21 June 2024

A revolution in workers’ rights will hurt the worst-off

By

If, as now seems inevitable, Labour forms the next government, it promises to bring in ‘the biggest shake-up of the workplace in a generation’. What happens when those ambitions collide with hard realities on the ground? The labour market already seems to be facing a downturn, with unemployment and inactivity rising, employment and vacancies falling, and productivity continuing to flatline. There are also longstanding problems with real pay growing only very slowly.

But it could be worse. Despite problems, the UK’s labour market has performed markedly better since the global recession than those in most continental European countries, where the stranglehold of unions and over-zealous regulators effectively excludes large numbers from employment or keeps them in insecure temporary jobs, with young people in particular the losers.

So what is Keir Starmer’s Labour offering? We know they plan to implement some key features of a ‘New Deal for Working People’ within their first hundred days of office. Featuring prominently will be repeal of the Conservatives’ 2016 Trade Union Act and the 2023 Minimum Service Levels Act. This has been a key demand of the unions, though neither of these Acts has been very effective. The hurdles necessary for industrial action in the 2016 Act – high proportions of votes cast and votes eligible in key sectors – have usually been overcome by substantial majorities when ballots have been held. The MSL Act is a dead letter: the only attempt to apply it, by the railway company LNER, failed miserably. It is badly-written, imposing so many duties on businesses using it, in such a tight schedule, that it is practically useless. It won’t be missed.

The repeal of these Acts is, however, just one aspect of Labour’s pro-union agenda, which also involves measures to encourage union membership such as enabling recruiters to enter workplaces (both physically and online), the introduction of electronic strike ballots, mandatory time off for diversity coordinators and easier union recognition.

Another pro-union move is the proposal to revive national sectoral bargaining.

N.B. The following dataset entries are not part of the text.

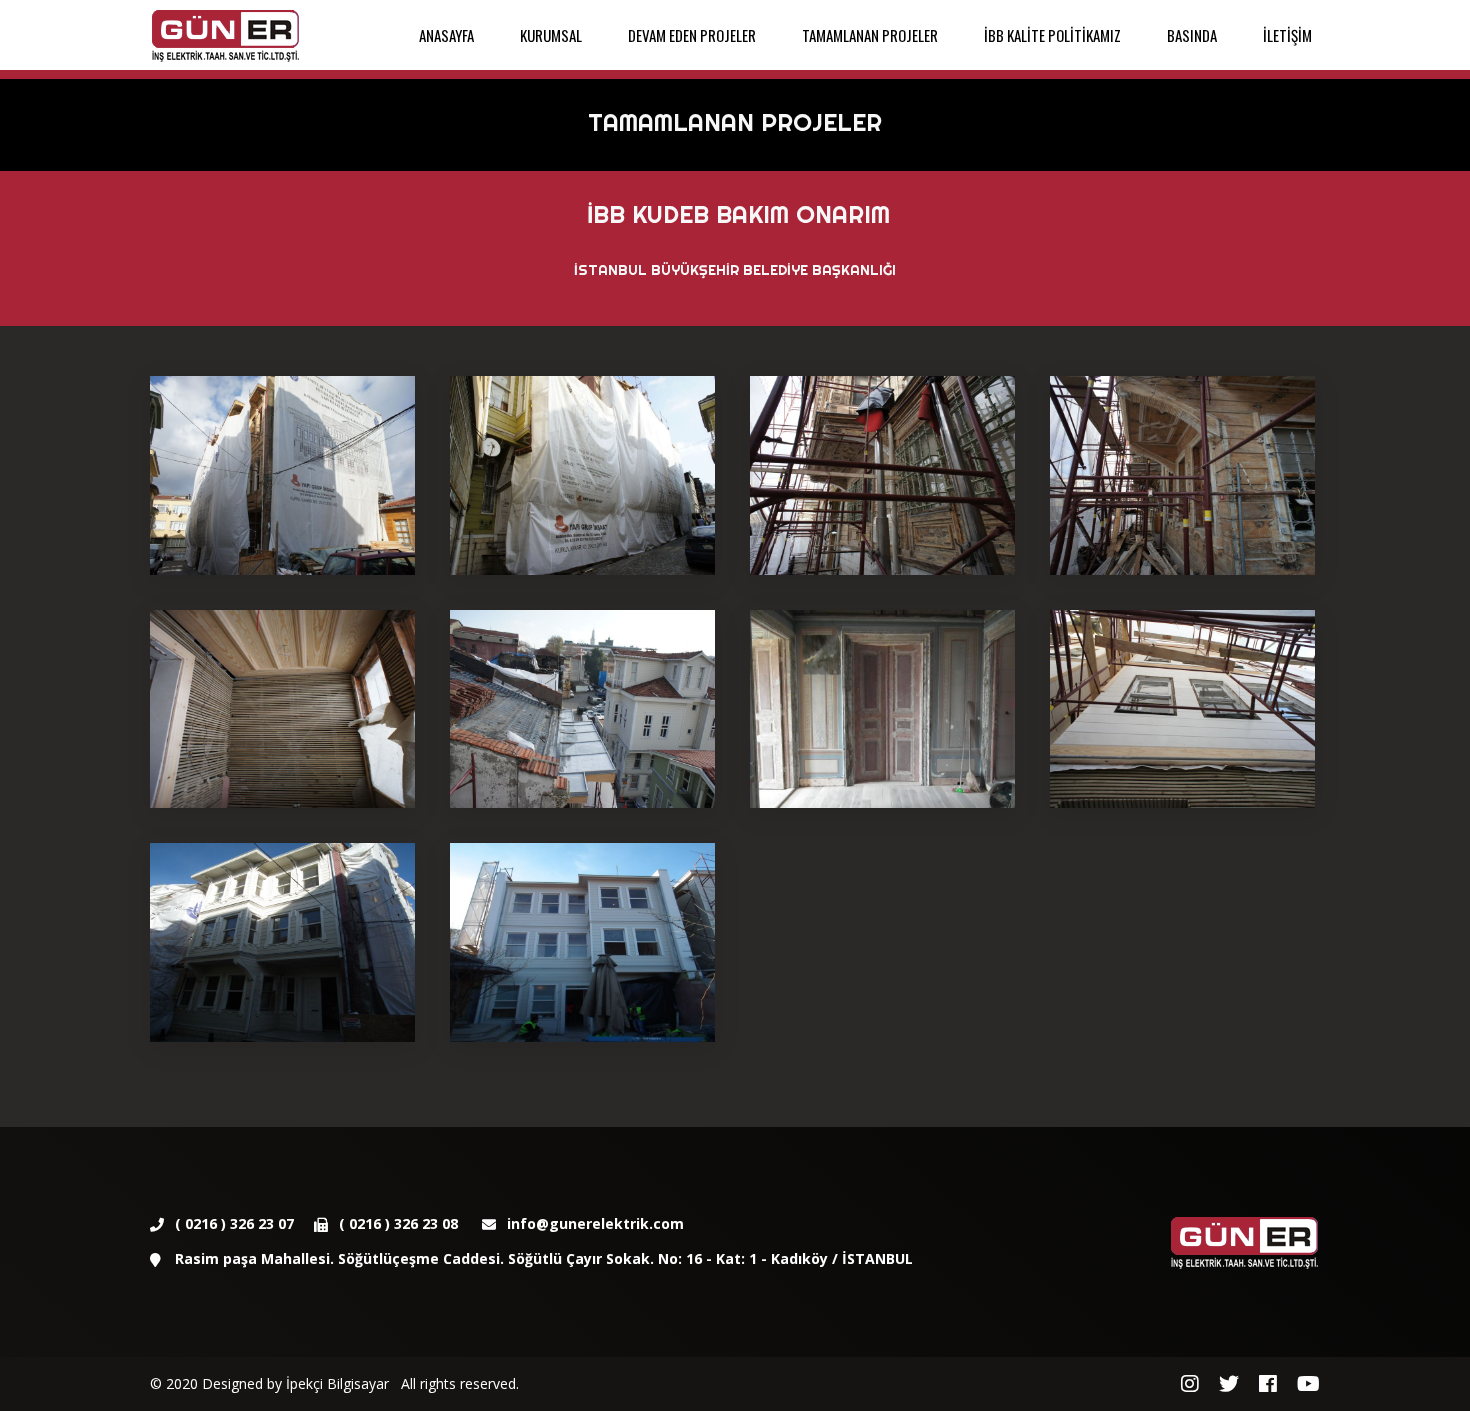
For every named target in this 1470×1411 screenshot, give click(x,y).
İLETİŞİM (1287, 35)
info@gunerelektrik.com (595, 1223)
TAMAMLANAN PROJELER (870, 35)
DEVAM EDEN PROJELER (692, 35)
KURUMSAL (551, 35)
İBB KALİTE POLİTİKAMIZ (1052, 35)
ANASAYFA (446, 35)
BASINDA (1192, 35)
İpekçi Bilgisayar (337, 1383)
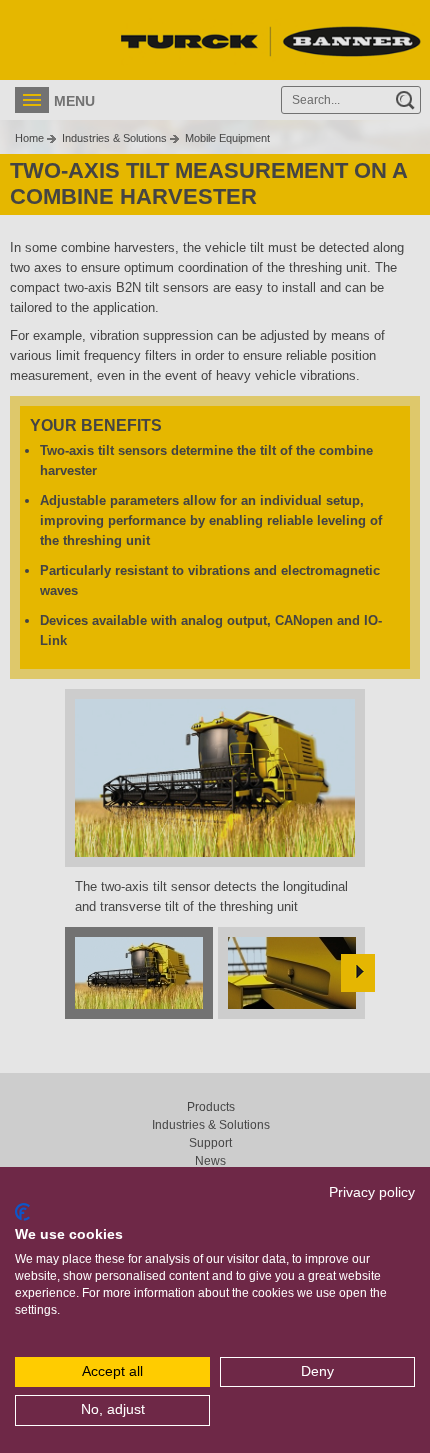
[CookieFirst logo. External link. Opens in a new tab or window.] (22, 1212)
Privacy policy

This is being sold as a way of boosting pay across the economy, setting higher wage rates which cannot be undercut.

Sectoral bargaining grew up at the end of the nineteenth century, as employers’ associations were set up to counterbalance the growing strength of industry-wide unions – and to mitigate the threat to established firms of new entry: all had to pay the standard wage rate.

It’s long been in decline. Over 200 employers’ associations were recognised by the government’s Certification Officer in 1976. Today just 38 are accredited. Larger private businesses are now often part of multinational corporations which set their own pay levels and structures across the organisation, rather than being part of a national wage-setter. Sectoral bargaining is rare in today’s Britain. It persists in several EU countries, although Germany, like us, has largely abandoned it.

Reviving sectoral collective bargaining will be an uphill struggle. In many sectors businesses don’t even recognise unions at all. Labour will try first to implement national bargaining in social care. But this sector has few big employers – there are 18,000 organisations offering adult care, many very small. This would not be a latter-day Engineering Employers Federation. Such an arrangement would more probably resemble the old Wages Councils, which until the early 1990s used to set pay in sectors with low unionisation.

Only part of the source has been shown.